John non possiede molte immagini della città natale, tre anni sono pochi, ci dice, e i suoi ricordi sono filtrati dai racconti dei genitori: la casa che avevano appena finito di costruire, il giardino alberato, i morti e dispersi durante la fuga e soprattutto l’oro di famiglia rubato dai primi coloni. Quando accenna a Lydda esita per un attimo, incerto se conosciamo il posto di cui sta parlando, ovvero l’odierna Lod che ha subito, come tante altre città Palestinesi, tra i vari cambiamenti anche quello toponimo. Ma nella silenziosa esitazione che lo ha rapito lo risvegliamo con un “zai el El Hakim!” , “come il Saggio”, il nome con cui era chiamato George Habbash, il più noto personaggio della Lydda cristiana. Allora un sorriso luminoso ci mostra un giornale conservato come una reliquia, un Al Quds del 2008, che riporta un commosso necrologio dedicato all’ideatore del Fronte Popolare per la Liberazione della Palestina (FPLP).
Primo di quattro figli, è stato lui a rilevare l’attività dopo la morte del padre insieme al secondogenito, gli altri due fratelli hanno potuto studiare e sono diventati medico e ingegnere. Tra le pile di maglieria spicca, come capita spesso di vedere nei negozi palestinesi, la foto del genitore certamente impolverata e ingiallita dall’umidità ma sempre in bella mostra. John ha sette figli, sei ragazze e un maschio. Tutti hanno studiato e qualcuno sta finendo l’università. Probabilmente nessuno lavorerà per il negozio, ma per ora lui e Peter sembrano essere sufficienti insieme all’aiuto di un garzone che viene ogni giorno da un villaggio della vicina campagna.

John ci racconta che durante gli anni il commercio è passato attraverso la compravendita di beni provenienti da piccole manifatture locali (soprattutto legno) o da Israele fino alle attuali importazioni dalla Cina e la Turchia. I clienti dieci anni fa facevano la fila fuori dal negozio mentre ora si lavora solo al venti per cento rispetto a prima della seconda Intifada. Se gli chiediamo della Ramallah attuale però, non reagisce sconsolato come fanno tanti altri commercianti. E’ contento invece che la città si stia ampliando, anche se in modo smodato, e che si faccia moderna e finalmente vi si possano trovare ogni genere di articoli, chissà che non se la figuri come una macro rappresentazione della sua caotica bottega. La città si è fatta molto cara e di lavoro ce n’era più prima, ma non teme la concorrenza delle grandi e medie catene, sottolineando orgogliosamente che la sua clientela non lo tradirà.

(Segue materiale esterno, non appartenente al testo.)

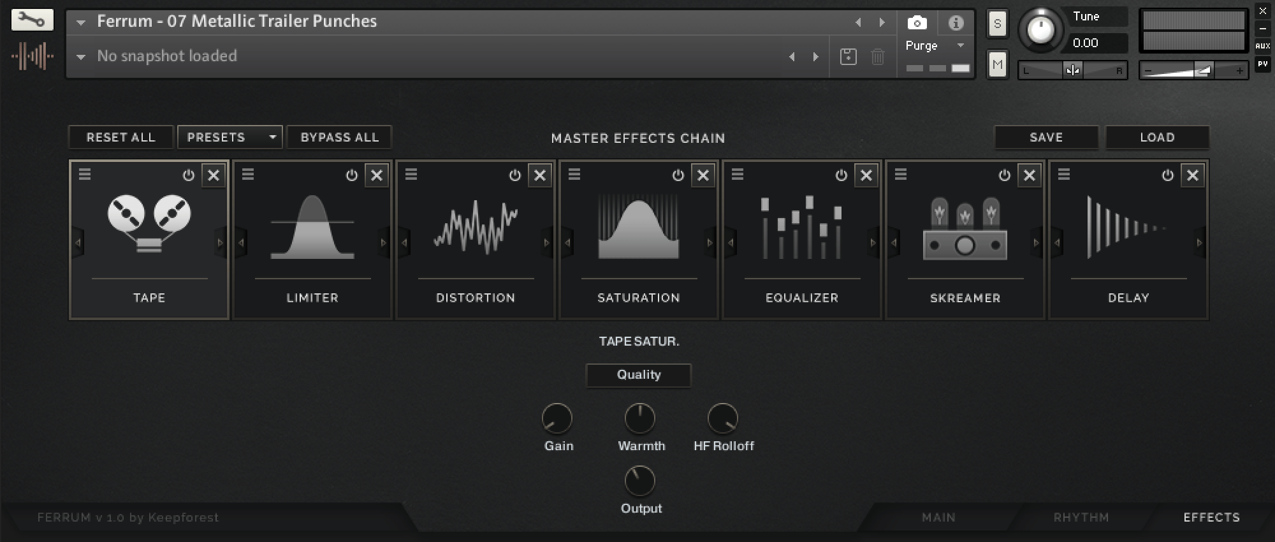
Task: Toggle power on the Tape effect
Action: pos(188,175)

Di fatti il negozio è un andirivieni di gente e ognuno domanda una cosa diversa, che sa bene di poter trovare da Abu Habib, là dove si trova sempre tutto per una manciata di Shekels. Girandosi intorno si trovano i più svariati tipi di biancheria intima, dai modelli più sexy a quelli “meno attraenti”, blue jeans, crocifissi, trattori di plastica e vecchi orologi. Vi sono poi gli articoli della casa con quei pezzi di ricambio adatti solo per modelli ormai scomparsi. Una lunga fila di oggetti intarsiati nel legno ciondola insieme alle toppe del F.C. Barcelona e manufatti di terracotta della tradizione palestinese si mescolano a cineserie kitch con rara naturalezza.

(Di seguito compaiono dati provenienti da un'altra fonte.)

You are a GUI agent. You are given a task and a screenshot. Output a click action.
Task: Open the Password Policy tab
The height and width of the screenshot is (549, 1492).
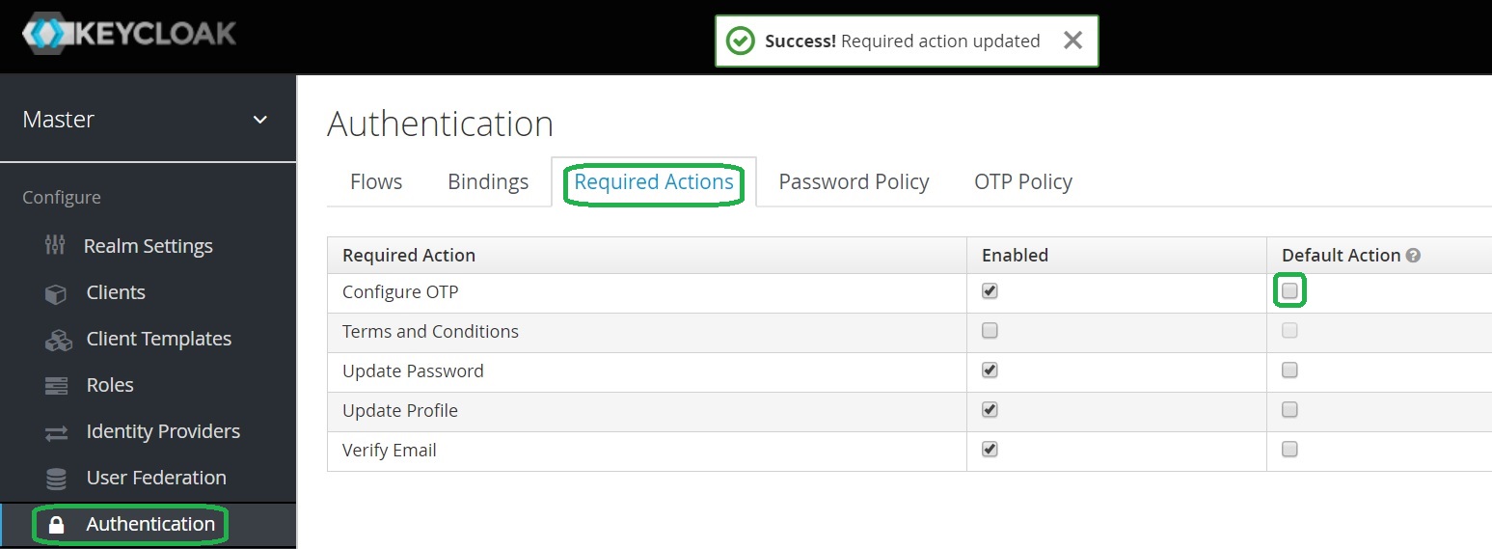(x=854, y=181)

Arrivati a questo punto non resta che chiedergli, domanda obbligata, se sia mai tornato al suo villaggio natale. Con un sorriso bonario, come a dirci che aveva previsto quella nostra curiosità fin dall’inizio, ci risponde che si, una volta un po’ di anni fa è tornato ma non ha ritrovato nulla della sua vecchia casa. Solo qualche albero di limone e di arance che avevano piantato in giardino, quelli erano rimasti là, come sentinelle disarmate aggiungeremmo, gli unici a registrare la Storia quando non ne sono anche loro vittime.